(RECORDS FOR THE TASK)

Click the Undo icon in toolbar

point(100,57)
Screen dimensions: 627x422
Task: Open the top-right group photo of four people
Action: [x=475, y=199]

(End RECORDS FOR THE TASK)
(RECORDS FOR THE TASK)

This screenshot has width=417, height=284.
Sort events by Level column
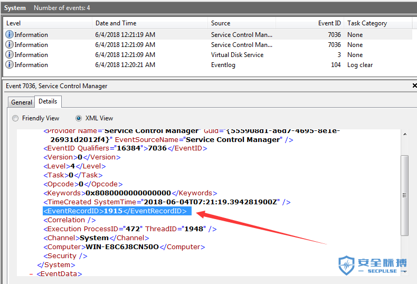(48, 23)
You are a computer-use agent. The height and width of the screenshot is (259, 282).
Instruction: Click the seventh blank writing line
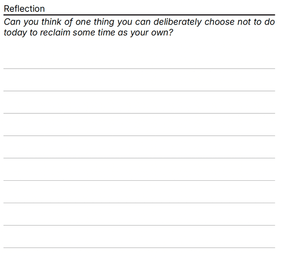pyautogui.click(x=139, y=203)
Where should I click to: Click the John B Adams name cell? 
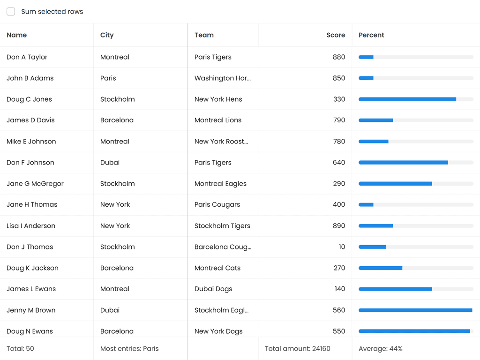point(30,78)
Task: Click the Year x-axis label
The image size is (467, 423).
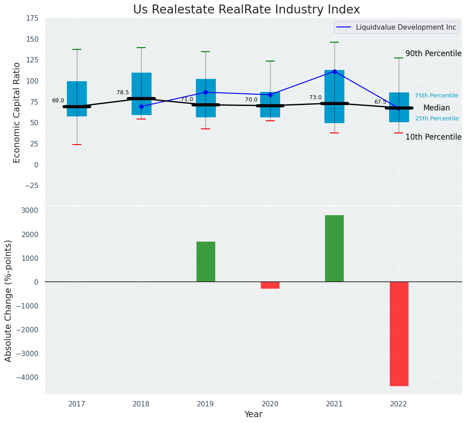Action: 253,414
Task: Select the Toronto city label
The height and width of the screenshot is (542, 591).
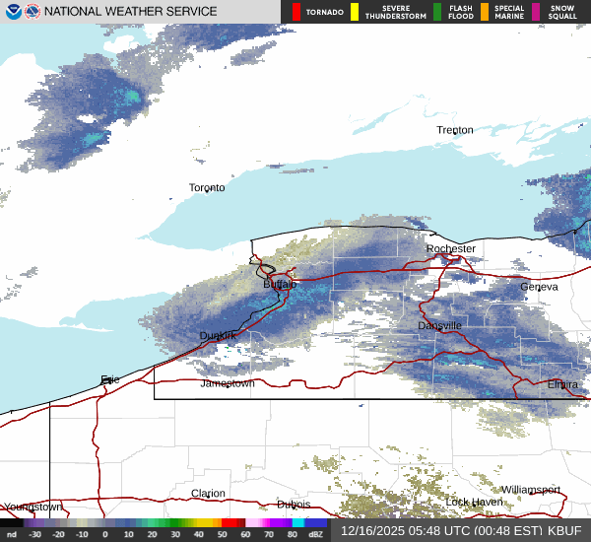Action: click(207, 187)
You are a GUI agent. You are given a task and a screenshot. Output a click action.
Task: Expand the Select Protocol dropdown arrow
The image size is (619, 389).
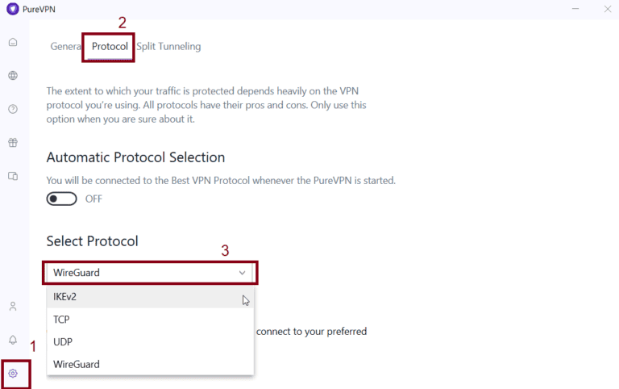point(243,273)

(End RECORDS FOR THE TASK)

### PROBLEM TO SOLVE
Within the entries above, find every line where the string "Select" occurs, and copy it.

### RESULT FOR THIS TASK
Task: Select the Toronto city label
Task: Expand the Select Protocol dropdown arrow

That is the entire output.